(Task prompt): Exactly the lines from the line containing "Home (128, 2557)" through the last line of the entries below should appear in the answer, reproduced verbatim.
(Supplied data Opens)
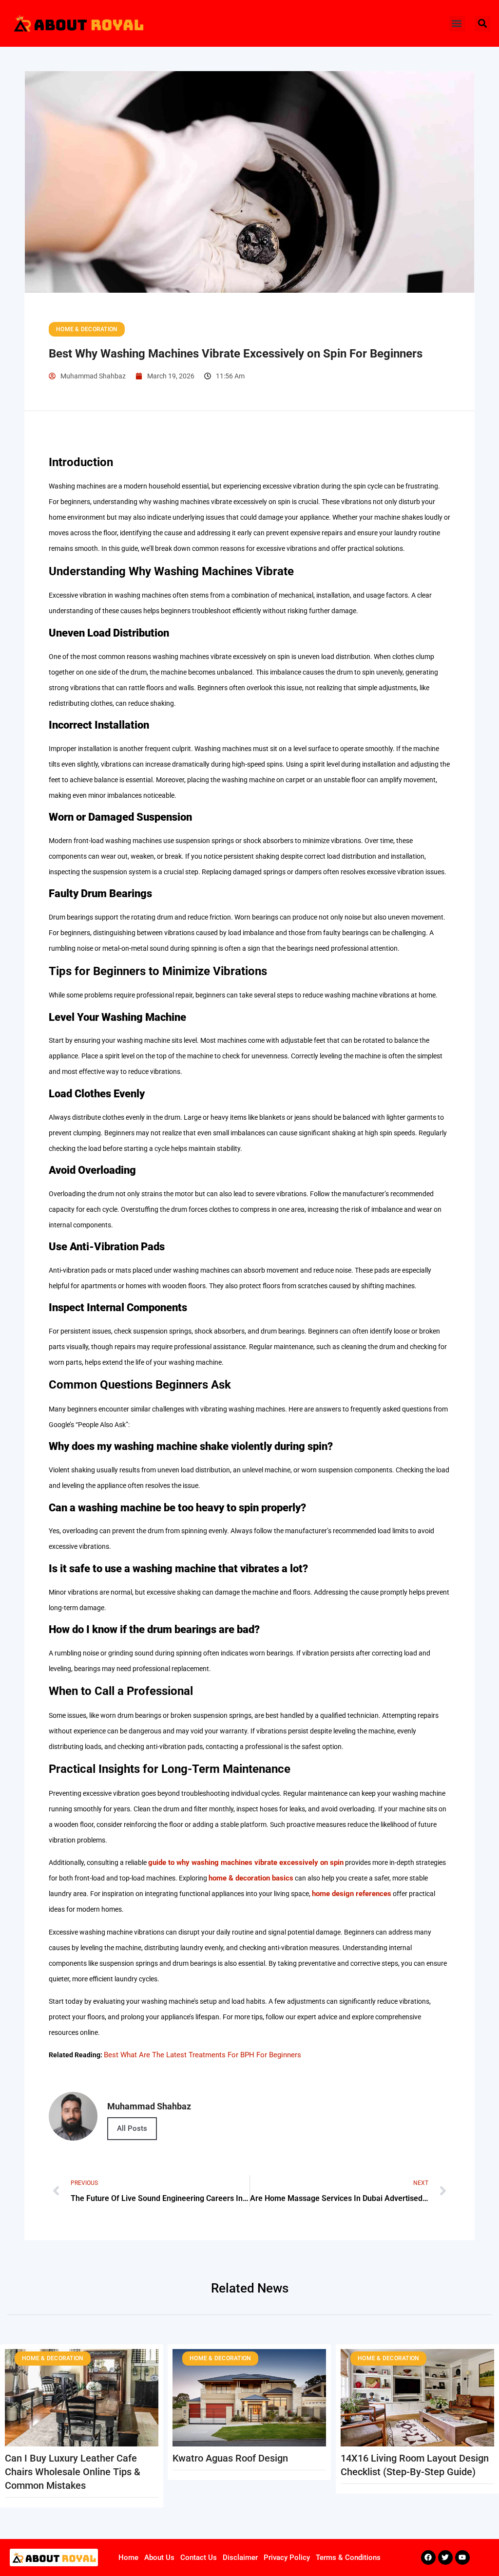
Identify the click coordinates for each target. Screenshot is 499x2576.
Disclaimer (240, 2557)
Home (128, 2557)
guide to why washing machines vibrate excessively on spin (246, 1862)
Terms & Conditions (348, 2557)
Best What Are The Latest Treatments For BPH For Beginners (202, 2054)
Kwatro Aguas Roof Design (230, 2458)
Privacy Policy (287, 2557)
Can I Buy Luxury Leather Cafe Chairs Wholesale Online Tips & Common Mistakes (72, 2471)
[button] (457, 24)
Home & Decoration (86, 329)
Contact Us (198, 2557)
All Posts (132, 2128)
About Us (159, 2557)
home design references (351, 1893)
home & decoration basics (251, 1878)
(Supplied data Closes)
(Worked solution):
Home (128, 2557)
guide to why washing machines vibrate excessively on spin (246, 1862)
Terms & Conditions (348, 2557)
Best What Are The Latest Treatments For BPH For Beginners (202, 2054)
Kwatro Aguas Roof Design (230, 2458)
Privacy Policy (287, 2557)
Can I Buy Luxury Leather Cafe Chairs Wholesale Online Tips & Common Mistakes (72, 2471)
[button] (457, 24)
Home & Decoration (86, 329)
Contact Us (198, 2557)
All Posts (132, 2128)
About Us (159, 2557)
home design references (351, 1893)
home & decoration basics (251, 1878)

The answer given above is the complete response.